RECORD SET >>
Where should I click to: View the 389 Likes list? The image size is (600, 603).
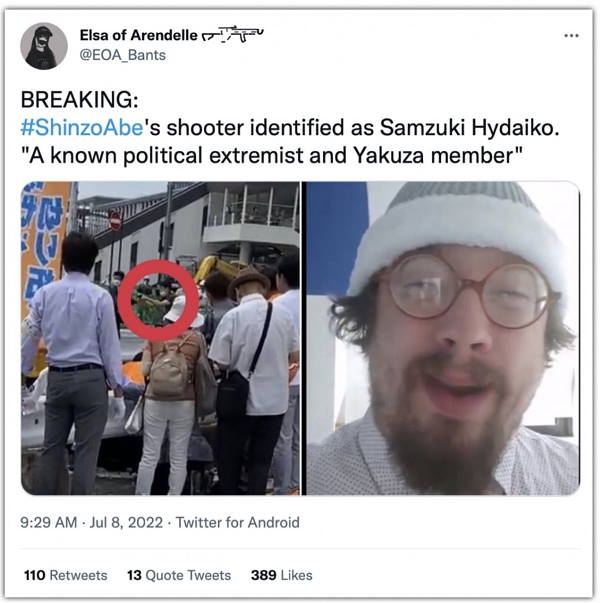point(282,575)
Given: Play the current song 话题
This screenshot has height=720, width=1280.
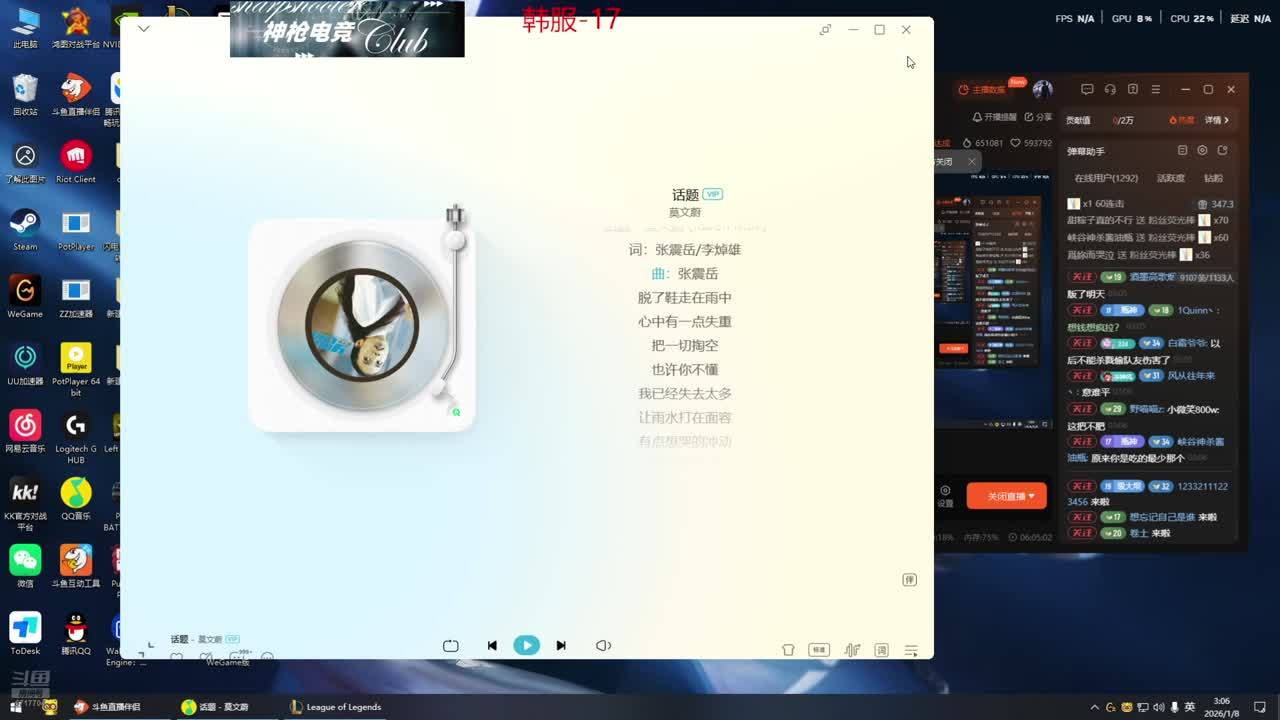Looking at the screenshot, I should click(x=526, y=646).
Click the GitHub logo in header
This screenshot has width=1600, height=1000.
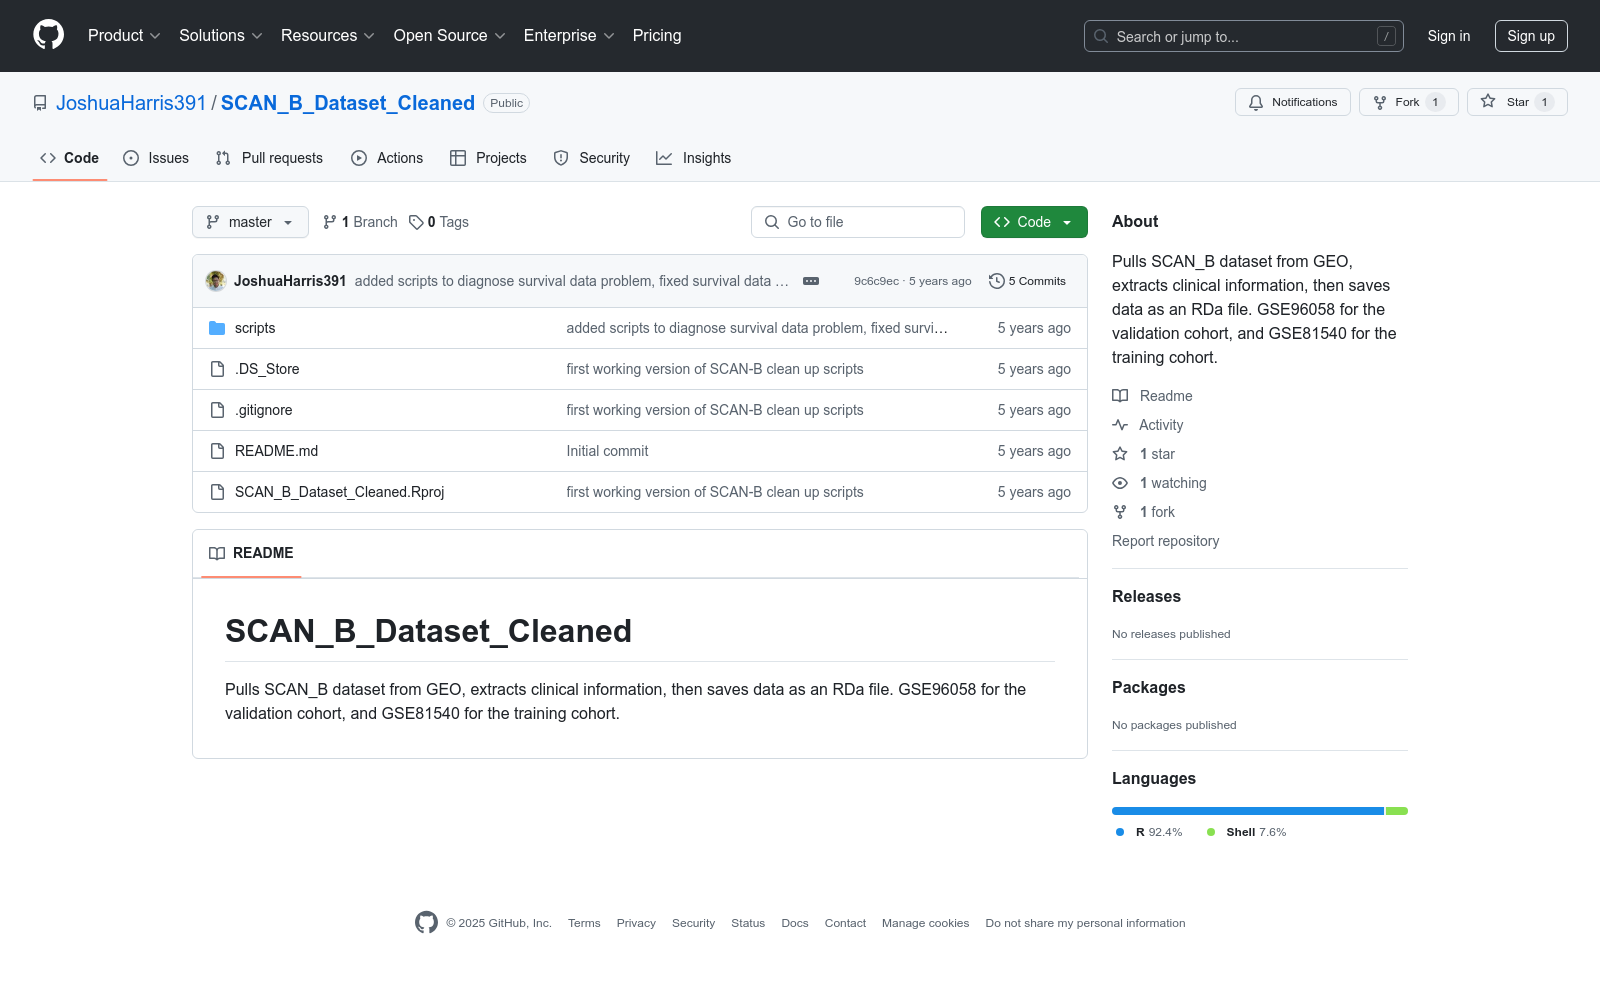click(48, 35)
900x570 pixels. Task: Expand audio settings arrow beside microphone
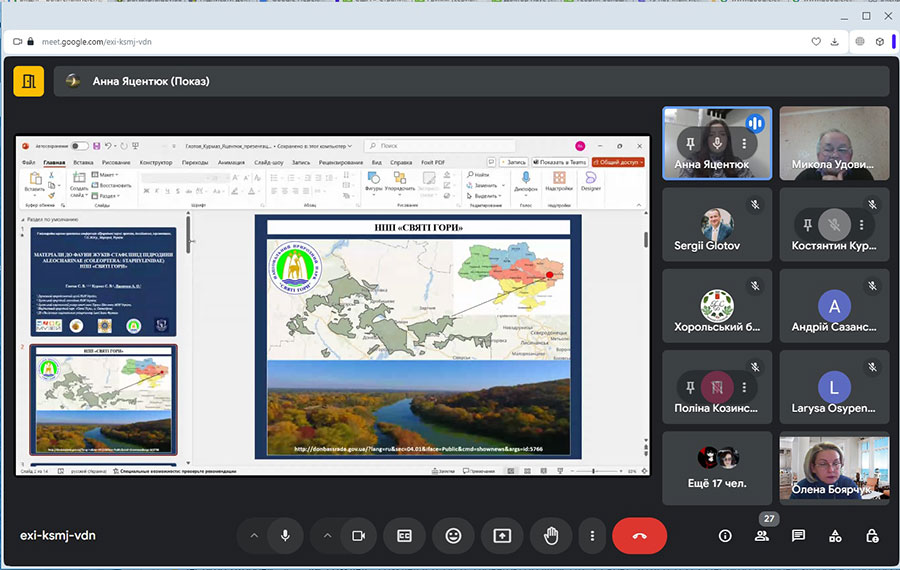(x=254, y=536)
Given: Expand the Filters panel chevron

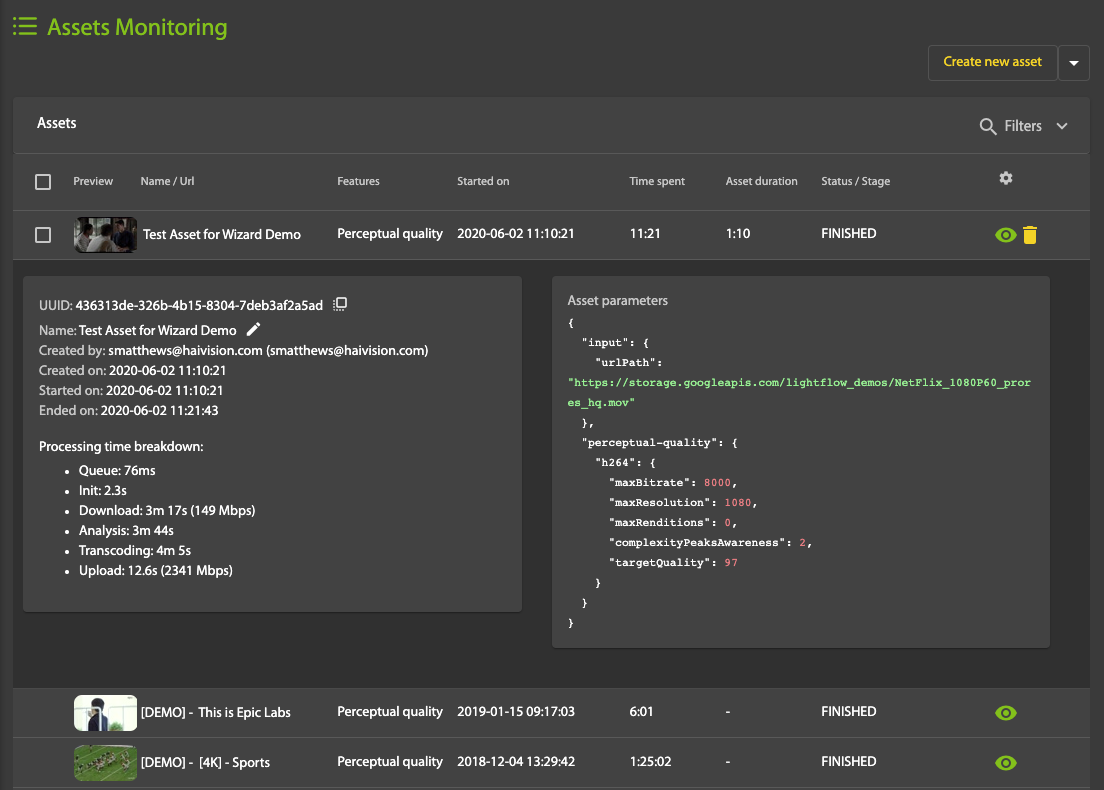Looking at the screenshot, I should point(1062,126).
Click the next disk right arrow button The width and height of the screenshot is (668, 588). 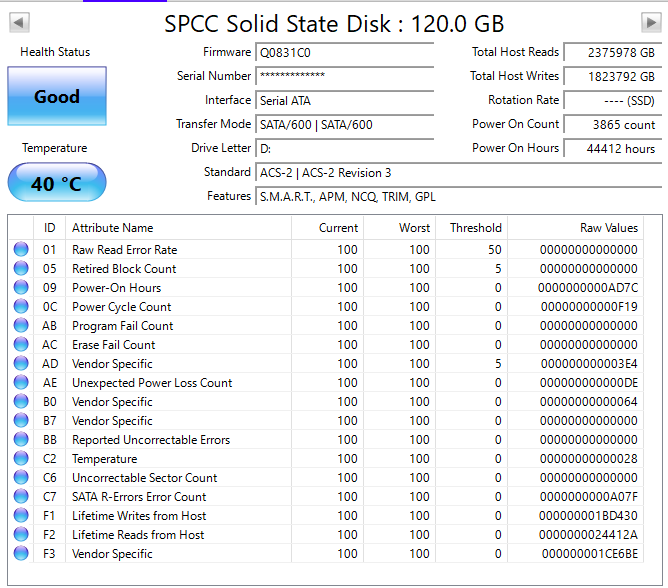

ASSIGNED TASK >>
Could you write out exactly the lines from the line containing "Click the GitHub logo in header" to the end of the material, and nothing else? No pictures belong in the copy.

WRITTEN SOLUTION >>
Click the GitHub logo in header
This screenshot has width=1600, height=1000.
click(48, 35)
900x570 pixels. Task: Expand audio settings arrow beside microphone
(x=254, y=536)
Given: Expand the Filters panel chevron

Looking at the screenshot, I should point(1062,126).
Click the next disk right arrow button The width and height of the screenshot is (668, 588). 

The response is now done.